Ann Turner’s Out of the Ice uses the point of view of environmentalist Laura Alvarado to reveal both the wonder and the threats within this amazing landscape:
Penguins the size of small children, plump black and white bodies, robust little wings, propelled out of the sea and flew high into the pack ice, chattering wildly beneath an Antarctic sky so vast and pale and clear it looked like it might shatter at any moment.
Alvarado’s brief is pretty simple – to prepare an Environmental Impact Assessment for the abandoned, and rather sinister, whaling station Fredelighavn on South Safety Island. Originally established by Norwegians, the station has been strictly off limits to all humans for some time, but there has been recent interest in opening it as a museum. The rapidly abandoned settlement is eerily intact – right down to food in the cupboards and linen on the beds in some houses. It’s frozen in time in a frozen place:
The buildings stretched around us reminded me of Burano, a colourful village on an island I’d visited when I went to Venice years ago … These houses of Fredelighavn were similar, luminous in rich plum, fragile pink, deep sienna, pale blue, indigo, orange, yellow and ochre …
On my right was a tiny bedroom containing a single bed covered in a thick blanket with a pink woollen crocheted rug on top. Lovingly handmade and not so lovingly left behind. A flea-bitten Steiff teddy bear lay propped on the pink pillowslip; one eye was missing, and the other glassy eye stared out accusingly, as if it blamed me for its abandonment.
The setting is wild, beautiful and the site was abandoned hastily, in a peculiar fashion, as if somebody had always intended to return but never had. Which makes the small signs of recent human activity harder to pick up at first glance and difficult to fathom; the place is more than a little off-putting and not easy to access. These signs, combined with increasingly unexpected events, eventually have Alvarado and her colleagues realising there’s something deeply amiss in this part of the world.
Carrying an enormous amount of personal baggage, Alvarado is a complicated and fragile person in her own right. Her two closest colleagues are considerably more comfortable with their lives – something which comes back to haunt her later in the book. Interestingly – and perhaps happily for a woman with such a chequered personal history with men – her companions are female: her friend and colleague Kate, and her boss Georgia. The friendships and relationships of these women work, although the males in the story perhaps don’t fare quite so well – particularly when we start working our way into the personal aspects that are dotted throughout the book.
As with Turner’s debut novel The Lost Swimmer, in Out of the Ice she’s created a very flawed, human and fragile central character.
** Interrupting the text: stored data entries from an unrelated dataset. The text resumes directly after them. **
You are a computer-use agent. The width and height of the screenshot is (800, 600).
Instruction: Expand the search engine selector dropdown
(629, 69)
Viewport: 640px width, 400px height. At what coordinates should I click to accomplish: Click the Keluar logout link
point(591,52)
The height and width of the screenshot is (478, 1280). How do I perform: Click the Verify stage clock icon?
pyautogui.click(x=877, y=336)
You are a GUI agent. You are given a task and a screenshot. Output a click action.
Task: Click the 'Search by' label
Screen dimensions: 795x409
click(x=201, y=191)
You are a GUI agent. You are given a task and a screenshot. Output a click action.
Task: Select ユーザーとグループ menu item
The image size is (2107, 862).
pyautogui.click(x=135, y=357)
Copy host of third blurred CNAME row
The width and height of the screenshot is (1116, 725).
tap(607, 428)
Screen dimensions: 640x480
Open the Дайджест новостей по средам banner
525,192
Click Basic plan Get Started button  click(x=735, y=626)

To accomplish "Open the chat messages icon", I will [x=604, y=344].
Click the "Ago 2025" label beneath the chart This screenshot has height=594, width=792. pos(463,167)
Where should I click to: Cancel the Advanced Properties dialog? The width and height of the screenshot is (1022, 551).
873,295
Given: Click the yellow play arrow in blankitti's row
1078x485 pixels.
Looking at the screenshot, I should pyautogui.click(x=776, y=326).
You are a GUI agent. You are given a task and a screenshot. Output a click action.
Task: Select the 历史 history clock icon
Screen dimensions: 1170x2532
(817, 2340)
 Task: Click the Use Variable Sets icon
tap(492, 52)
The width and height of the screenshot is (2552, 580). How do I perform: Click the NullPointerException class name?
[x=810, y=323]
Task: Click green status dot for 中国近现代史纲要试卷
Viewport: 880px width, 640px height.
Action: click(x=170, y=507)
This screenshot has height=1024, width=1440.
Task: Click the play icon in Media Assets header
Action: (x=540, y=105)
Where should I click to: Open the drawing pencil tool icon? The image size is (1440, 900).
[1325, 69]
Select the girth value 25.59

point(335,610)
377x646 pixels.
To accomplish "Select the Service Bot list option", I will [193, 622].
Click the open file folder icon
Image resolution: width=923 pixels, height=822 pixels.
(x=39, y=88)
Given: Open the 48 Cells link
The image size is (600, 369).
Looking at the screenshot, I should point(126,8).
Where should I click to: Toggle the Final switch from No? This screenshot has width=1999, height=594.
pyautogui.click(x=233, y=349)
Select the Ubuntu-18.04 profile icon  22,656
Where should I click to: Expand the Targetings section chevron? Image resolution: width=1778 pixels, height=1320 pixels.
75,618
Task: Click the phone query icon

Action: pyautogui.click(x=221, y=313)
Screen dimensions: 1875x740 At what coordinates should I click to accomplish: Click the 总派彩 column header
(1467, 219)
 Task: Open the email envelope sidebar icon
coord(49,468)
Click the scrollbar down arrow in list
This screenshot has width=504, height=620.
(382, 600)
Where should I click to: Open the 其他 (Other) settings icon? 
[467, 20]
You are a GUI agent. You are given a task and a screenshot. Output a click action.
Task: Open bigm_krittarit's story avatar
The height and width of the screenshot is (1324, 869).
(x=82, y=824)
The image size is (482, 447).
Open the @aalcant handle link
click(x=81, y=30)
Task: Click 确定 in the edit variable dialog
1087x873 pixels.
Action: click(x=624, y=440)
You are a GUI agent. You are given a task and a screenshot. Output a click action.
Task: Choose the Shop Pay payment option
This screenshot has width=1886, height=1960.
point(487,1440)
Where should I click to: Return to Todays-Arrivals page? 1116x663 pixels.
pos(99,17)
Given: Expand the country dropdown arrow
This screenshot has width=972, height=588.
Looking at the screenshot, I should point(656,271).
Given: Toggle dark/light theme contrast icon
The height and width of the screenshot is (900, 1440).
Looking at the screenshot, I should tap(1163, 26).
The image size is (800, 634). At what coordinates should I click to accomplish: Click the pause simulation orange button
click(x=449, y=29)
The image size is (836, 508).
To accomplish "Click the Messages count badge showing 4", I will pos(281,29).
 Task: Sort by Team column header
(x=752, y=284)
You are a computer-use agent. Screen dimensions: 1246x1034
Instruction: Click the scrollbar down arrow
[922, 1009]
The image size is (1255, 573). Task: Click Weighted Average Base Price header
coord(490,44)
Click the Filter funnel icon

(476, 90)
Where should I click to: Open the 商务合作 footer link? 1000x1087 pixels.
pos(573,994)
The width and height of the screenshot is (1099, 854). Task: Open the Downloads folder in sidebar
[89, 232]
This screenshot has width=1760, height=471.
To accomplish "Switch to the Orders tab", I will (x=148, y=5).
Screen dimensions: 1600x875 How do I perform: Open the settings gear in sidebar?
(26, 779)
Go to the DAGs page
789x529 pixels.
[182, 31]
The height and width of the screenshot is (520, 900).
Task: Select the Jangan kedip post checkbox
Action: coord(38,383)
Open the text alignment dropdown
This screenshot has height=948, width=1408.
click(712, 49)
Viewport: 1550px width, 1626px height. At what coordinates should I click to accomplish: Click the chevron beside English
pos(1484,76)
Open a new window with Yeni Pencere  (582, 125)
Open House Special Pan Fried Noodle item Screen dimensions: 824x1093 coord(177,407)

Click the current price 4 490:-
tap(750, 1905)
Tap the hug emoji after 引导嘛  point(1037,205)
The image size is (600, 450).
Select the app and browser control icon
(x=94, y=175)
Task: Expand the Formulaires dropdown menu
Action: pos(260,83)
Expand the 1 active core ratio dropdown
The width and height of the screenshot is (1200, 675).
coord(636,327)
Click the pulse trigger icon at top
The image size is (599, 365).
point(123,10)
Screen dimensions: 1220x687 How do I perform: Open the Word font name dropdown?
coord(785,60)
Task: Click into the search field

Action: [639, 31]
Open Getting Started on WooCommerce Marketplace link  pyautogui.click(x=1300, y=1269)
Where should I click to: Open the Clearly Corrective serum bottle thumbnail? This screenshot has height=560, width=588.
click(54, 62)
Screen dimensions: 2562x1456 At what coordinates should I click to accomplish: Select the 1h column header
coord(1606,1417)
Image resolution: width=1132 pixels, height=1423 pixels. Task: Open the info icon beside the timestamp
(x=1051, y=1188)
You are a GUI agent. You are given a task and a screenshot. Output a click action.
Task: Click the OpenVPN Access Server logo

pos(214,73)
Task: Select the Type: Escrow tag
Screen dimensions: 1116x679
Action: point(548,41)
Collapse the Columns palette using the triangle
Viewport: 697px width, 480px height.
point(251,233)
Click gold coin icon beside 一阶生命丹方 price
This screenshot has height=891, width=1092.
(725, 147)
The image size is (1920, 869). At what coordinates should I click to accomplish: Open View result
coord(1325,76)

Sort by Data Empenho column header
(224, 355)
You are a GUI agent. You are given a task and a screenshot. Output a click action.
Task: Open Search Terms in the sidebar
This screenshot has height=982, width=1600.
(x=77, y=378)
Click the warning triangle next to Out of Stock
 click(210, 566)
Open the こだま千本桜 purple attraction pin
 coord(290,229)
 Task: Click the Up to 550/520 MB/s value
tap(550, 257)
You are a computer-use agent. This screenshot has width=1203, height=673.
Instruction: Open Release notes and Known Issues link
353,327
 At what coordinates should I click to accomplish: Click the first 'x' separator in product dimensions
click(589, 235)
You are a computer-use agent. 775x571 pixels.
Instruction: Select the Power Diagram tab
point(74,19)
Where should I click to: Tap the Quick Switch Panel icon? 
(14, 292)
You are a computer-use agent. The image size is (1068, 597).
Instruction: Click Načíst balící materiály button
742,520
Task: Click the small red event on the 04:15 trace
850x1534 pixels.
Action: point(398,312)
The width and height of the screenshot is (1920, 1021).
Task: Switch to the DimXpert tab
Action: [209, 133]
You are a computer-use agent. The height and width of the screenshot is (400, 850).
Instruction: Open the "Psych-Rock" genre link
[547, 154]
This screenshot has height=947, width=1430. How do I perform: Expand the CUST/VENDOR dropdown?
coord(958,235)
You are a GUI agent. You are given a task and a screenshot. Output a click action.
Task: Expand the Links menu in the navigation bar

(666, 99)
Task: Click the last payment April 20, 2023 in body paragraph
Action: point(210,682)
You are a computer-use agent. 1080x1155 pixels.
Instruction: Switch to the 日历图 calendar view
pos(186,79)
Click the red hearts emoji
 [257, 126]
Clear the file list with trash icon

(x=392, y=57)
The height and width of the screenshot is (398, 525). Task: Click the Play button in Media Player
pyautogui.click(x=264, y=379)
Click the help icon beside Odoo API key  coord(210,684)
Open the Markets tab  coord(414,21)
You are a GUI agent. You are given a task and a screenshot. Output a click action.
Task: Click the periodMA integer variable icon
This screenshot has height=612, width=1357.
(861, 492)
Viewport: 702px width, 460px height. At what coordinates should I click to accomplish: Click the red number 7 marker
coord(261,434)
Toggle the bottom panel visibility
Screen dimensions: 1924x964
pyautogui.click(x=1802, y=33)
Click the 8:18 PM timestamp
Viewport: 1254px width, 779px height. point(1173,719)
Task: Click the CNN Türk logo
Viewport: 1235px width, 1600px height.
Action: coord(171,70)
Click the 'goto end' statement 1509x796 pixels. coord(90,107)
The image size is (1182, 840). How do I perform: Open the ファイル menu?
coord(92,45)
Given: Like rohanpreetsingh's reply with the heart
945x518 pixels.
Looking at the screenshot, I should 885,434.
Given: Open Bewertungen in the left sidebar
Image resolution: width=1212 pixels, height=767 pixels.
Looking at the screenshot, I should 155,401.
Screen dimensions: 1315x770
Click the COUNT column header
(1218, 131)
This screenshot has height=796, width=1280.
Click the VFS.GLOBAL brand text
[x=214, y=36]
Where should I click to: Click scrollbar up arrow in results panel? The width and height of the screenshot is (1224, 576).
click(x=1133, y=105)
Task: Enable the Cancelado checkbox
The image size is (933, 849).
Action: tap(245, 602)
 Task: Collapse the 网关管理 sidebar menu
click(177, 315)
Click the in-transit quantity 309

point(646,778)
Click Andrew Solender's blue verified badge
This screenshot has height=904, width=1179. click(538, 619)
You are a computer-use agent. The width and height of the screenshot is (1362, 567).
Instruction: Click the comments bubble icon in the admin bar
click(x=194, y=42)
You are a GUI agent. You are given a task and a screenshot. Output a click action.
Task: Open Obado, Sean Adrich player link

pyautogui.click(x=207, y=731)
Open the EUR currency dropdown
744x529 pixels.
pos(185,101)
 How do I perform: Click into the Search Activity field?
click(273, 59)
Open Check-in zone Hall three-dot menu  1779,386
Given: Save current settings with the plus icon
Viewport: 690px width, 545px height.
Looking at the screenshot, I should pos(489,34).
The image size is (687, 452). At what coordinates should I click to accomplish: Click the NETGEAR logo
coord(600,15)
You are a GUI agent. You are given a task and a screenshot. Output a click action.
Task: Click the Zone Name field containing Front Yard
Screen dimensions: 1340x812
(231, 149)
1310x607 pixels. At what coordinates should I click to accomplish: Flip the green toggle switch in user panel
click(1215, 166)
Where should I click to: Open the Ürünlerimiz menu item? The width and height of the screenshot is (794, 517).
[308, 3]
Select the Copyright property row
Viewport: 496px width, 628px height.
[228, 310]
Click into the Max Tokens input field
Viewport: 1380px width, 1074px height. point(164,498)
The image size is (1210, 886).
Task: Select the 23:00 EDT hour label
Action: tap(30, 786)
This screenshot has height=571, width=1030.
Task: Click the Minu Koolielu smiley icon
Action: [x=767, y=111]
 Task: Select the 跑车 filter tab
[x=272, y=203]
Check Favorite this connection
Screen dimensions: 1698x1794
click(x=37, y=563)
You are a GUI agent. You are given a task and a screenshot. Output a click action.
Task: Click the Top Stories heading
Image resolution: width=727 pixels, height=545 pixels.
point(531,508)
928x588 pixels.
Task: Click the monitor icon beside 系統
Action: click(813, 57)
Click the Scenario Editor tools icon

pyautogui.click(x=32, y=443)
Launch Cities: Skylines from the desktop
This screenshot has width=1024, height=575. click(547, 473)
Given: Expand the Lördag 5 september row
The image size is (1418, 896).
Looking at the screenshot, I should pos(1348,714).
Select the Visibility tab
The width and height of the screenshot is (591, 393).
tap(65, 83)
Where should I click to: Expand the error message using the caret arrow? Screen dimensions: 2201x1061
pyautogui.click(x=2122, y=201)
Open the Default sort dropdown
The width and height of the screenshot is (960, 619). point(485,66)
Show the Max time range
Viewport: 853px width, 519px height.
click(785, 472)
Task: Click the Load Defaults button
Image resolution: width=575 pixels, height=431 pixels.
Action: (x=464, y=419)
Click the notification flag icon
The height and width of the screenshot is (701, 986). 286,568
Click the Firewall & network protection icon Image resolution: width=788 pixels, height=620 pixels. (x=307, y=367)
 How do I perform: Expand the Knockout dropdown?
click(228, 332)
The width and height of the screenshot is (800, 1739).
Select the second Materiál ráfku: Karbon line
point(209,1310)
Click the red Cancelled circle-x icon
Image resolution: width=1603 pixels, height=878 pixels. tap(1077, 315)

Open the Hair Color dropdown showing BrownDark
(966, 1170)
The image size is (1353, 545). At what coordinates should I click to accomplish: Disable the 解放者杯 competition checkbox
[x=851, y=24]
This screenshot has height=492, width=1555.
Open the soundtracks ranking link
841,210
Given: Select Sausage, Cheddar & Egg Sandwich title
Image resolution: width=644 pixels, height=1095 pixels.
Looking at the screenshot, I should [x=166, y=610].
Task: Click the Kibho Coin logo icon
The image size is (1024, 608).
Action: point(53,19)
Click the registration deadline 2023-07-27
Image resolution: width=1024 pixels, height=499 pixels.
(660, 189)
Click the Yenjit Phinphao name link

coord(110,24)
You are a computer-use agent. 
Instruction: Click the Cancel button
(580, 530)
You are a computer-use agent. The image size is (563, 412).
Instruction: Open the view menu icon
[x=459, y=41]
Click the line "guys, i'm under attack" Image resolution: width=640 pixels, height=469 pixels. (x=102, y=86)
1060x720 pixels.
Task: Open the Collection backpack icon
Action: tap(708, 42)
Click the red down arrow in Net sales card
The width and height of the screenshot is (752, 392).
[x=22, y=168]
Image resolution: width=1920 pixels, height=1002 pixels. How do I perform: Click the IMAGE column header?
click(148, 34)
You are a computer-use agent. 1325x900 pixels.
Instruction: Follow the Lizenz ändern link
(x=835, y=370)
As was also the case in the earlier novel, any doubts the reader may have about character motivation are more than compensated for by the evocative and simply stunning sense of place. The locations leap from the page – whether they are the human habitats (occupied and deserted) or the wildlife colonies. The sense of the wildness and danger provided by the location more than compensates for any slightly misdirected sense of human threat.
Both of Turner’s novels show distinct similarities in that their sense of place is so strong, their central characters are not straightforward and often not immediately likeable, and the threats are well-executed and creepily evil.
LA Larkin’s Devour is much more of a traditional thriller in concept and execution. Investigative journalist Olivia Wolfe’s world is one of big stories, hair’s-breadth escapes from danger and fearless reporting on the worst of human excesses. Larkin is also a dab hand at setting a scene:
On the flat, featureless ice sheet, katabatic winds swoop down the mountain slopes, whipping up ice particles and hurling them at a solitary British camp. The huddle of red tents, blue shipping containers, grey drilling rig, and yellow water tanks are so tiny on the vast expanse of white, they resemble pieces on a Monopoly board.
While much of the action in Devour centres around the exploration of two sub-glacial lakes and a race between the British and the Russians to discover what lies beneath, Wolfe starts out in Afghanistan, pursing a story that will continue to haunt her for a long time to come:
Olivia Wolfe’s head slams into the passenger window, dislodging the scarf that conceals her Western features, as the dented Toyota Corolla – Kabul’s favourite car – bounces out of a pothole. Hastily covering her head, she fails to notice she is being watched by an old, bearded Mesher in a black turban standing at the roadside, who raises a mobile phone to his ear.
The outcome of this assignment is enough to make anyone question her vocation – Wolfe’s contact is shot dead in front of her, she has a tight escape from the clutches of a dreaded terrorist, and discovers a big threat looming for a major Western city. She also returns home to a stalker and a hacked phone and laptop, meaning her every move is being followed and interfered with by a shadowy figure who doesn’t become any clearer until the end of the novel – presaging the plot for the next book in the series, one hopes.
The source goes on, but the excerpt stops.